Guzmán apuesta por el filtro clásico del drama social/naturalista, construyendo la tragedia sin aspavientos ni ramalazos sensibleros bordando el retrato del extrarradio obrero, y aledaños, con una película que, más allá de una tesis no demasiado original, se crece en el honesto retrato de un puñado de personajes auténticos, de carne y hueso, disertando acerca del significado de la palabra amistad, del concepto de lealtad-dependencia, gestionando con habilidad los códigos del costumbrismo de suburbio, sin torcer el gesto, de tal manera que la comedia, muy espontánea, delimite el drama y viceversa, trazando una brillante semblanza del universo adolescente.

Ese medido equilibrio entre tragedia y comedia, entre el rostro más amargo del desengaño ante una madurez enemiga y la media sonrisa resignada del pícaro tramposo que pone buena cara al mal tiempo, es el motor que mueve la máquina del debut de un director que, y ese es el mejor cumplido que cabe hacérsele, no parece un debutante.
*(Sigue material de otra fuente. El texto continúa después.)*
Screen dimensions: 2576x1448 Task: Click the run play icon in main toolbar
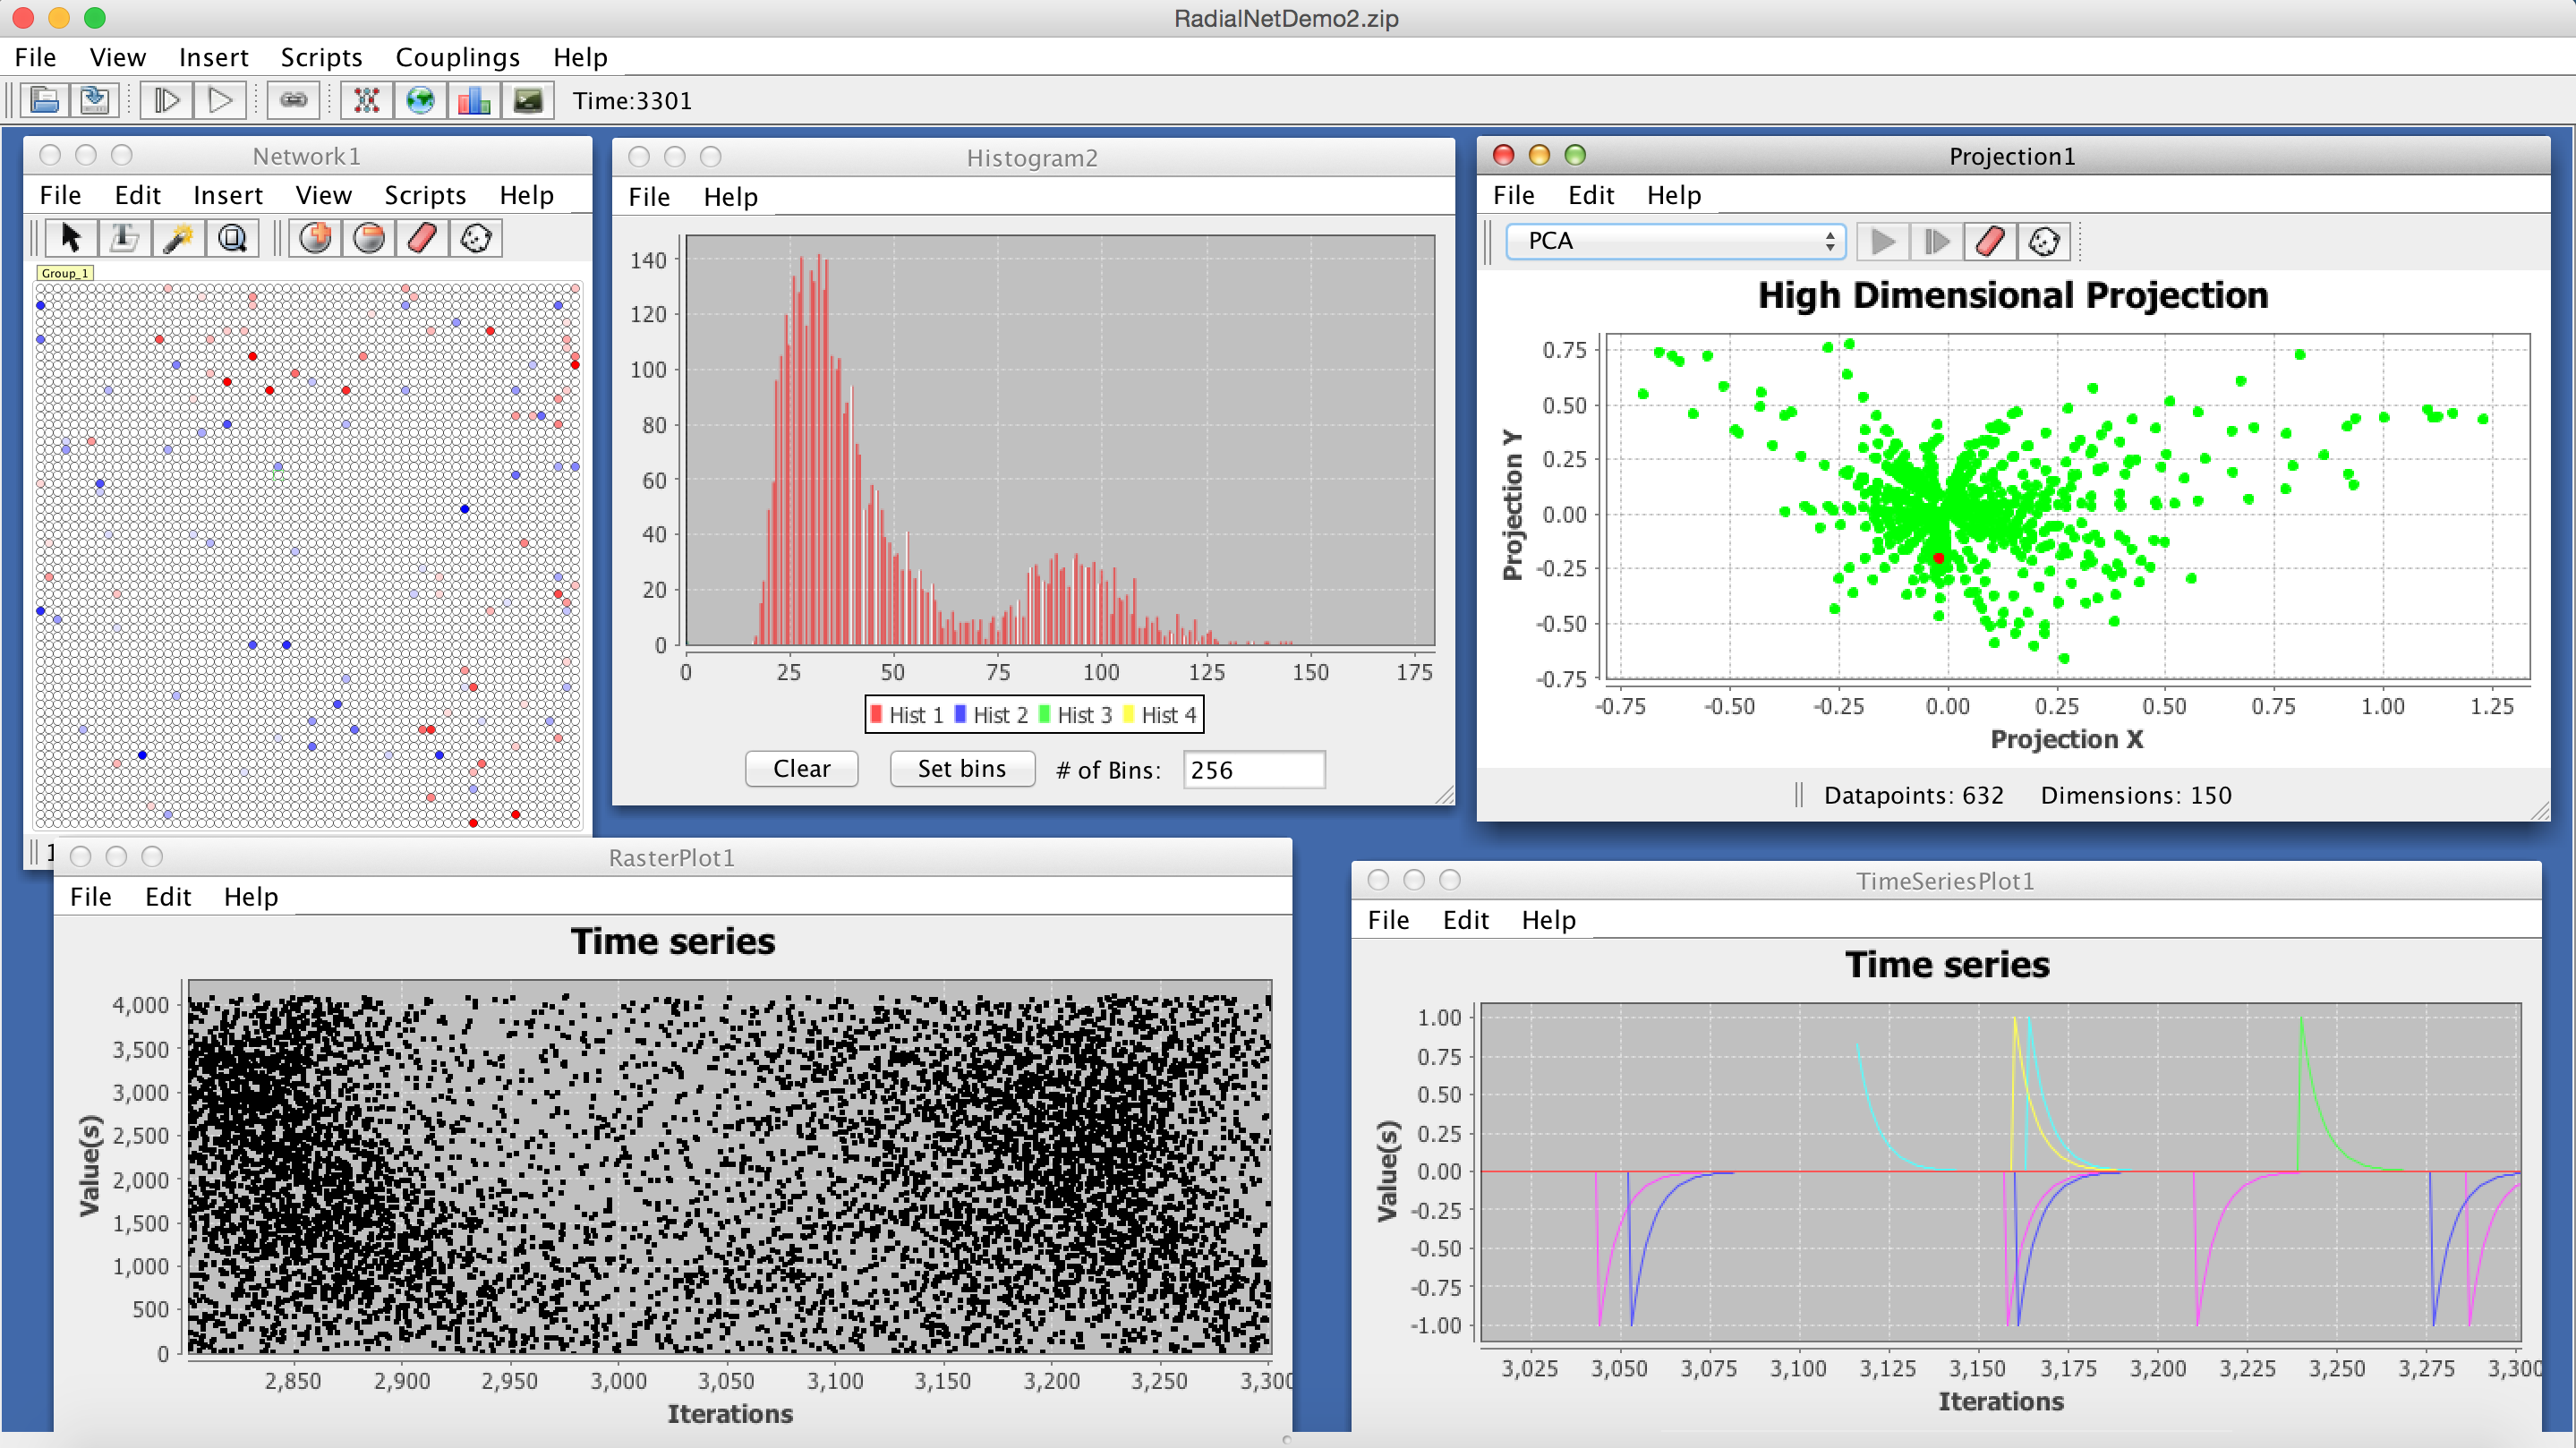[x=219, y=101]
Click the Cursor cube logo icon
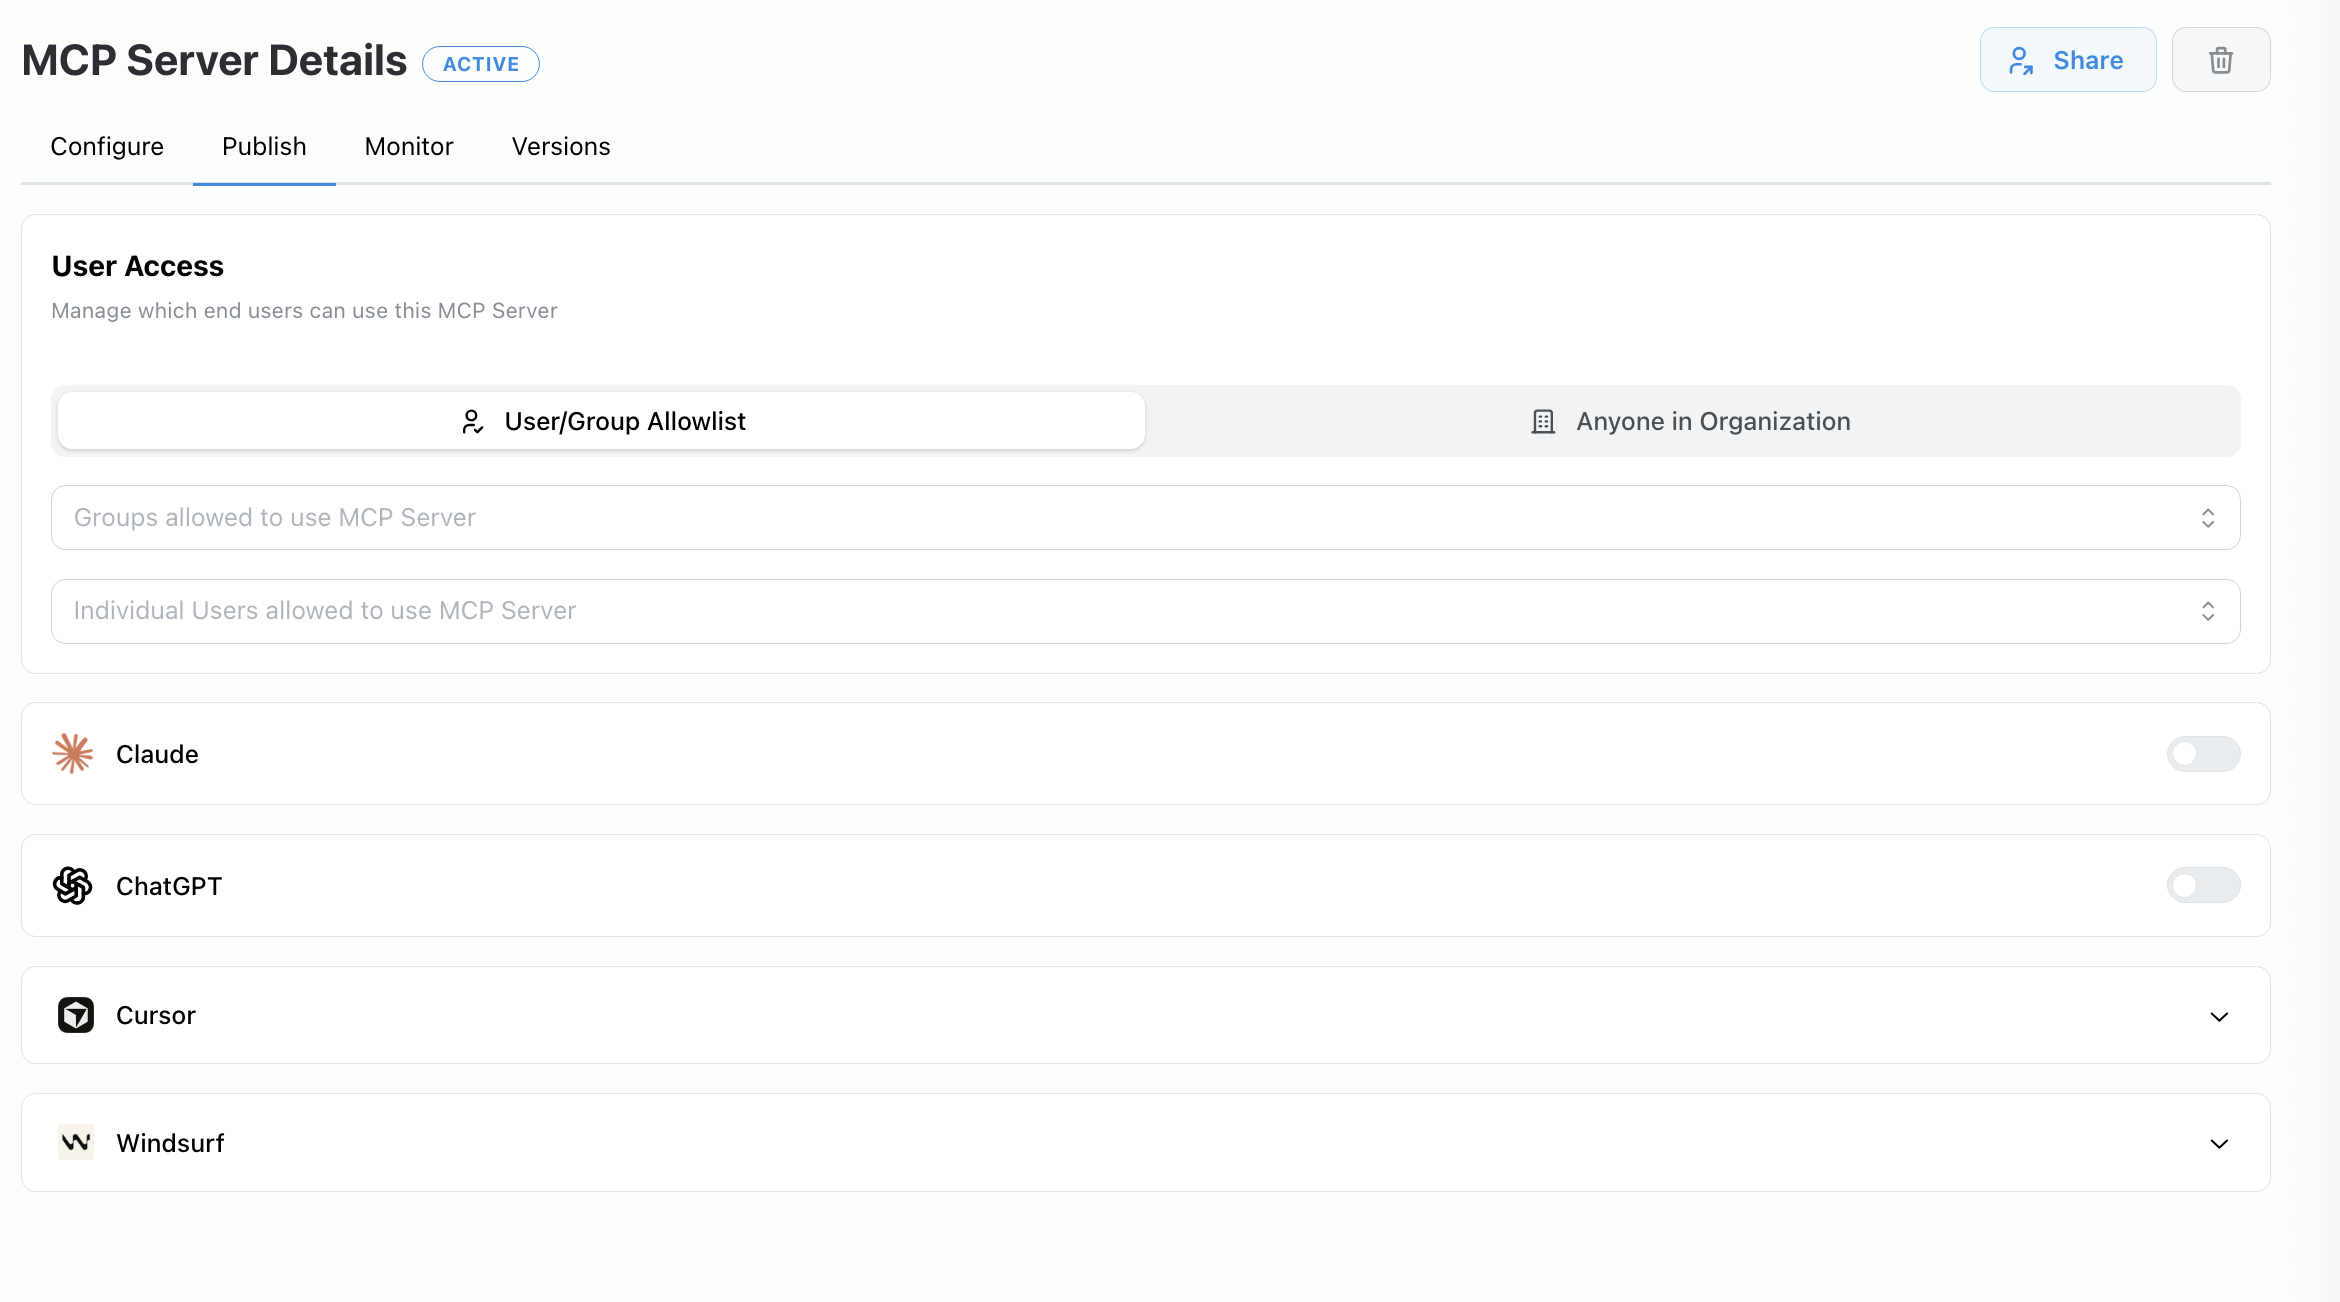This screenshot has width=2340, height=1302. (x=76, y=1015)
Guzmán se maneja con oficio en esa épica canalla de los suburbios, en el sorbo agridulce de la vida obrera de suburbio. Su película tiene mucho de mirada antropológica a un hábitat social que él conoce muy bien porque lo ha vivido en primera persona. Una mirada desprovista de intensidad forzada o atisbo de intensidad dramática mal entendida.

A cambio de nada mantiene el tipo aún moviéndose siempre por territorios muy bien conocidos, a vueltas con situaciones un tanto estereotipadas. Guzmán tiene mucha culpa porque sus personajes tienen alma, pero también por el soberbio trabajo de dirección de un puñado de actores amateur que transmiten verdad en cada palabra y gesto. Mención especial merecen los dos chavales sin brújula en torno a cuya amistad se asienta el notable calado emocional del relato. Miguel Herrán y Antonio Bachiller, que se mueven con la soltura del veterano, son un feliz descubrimiento.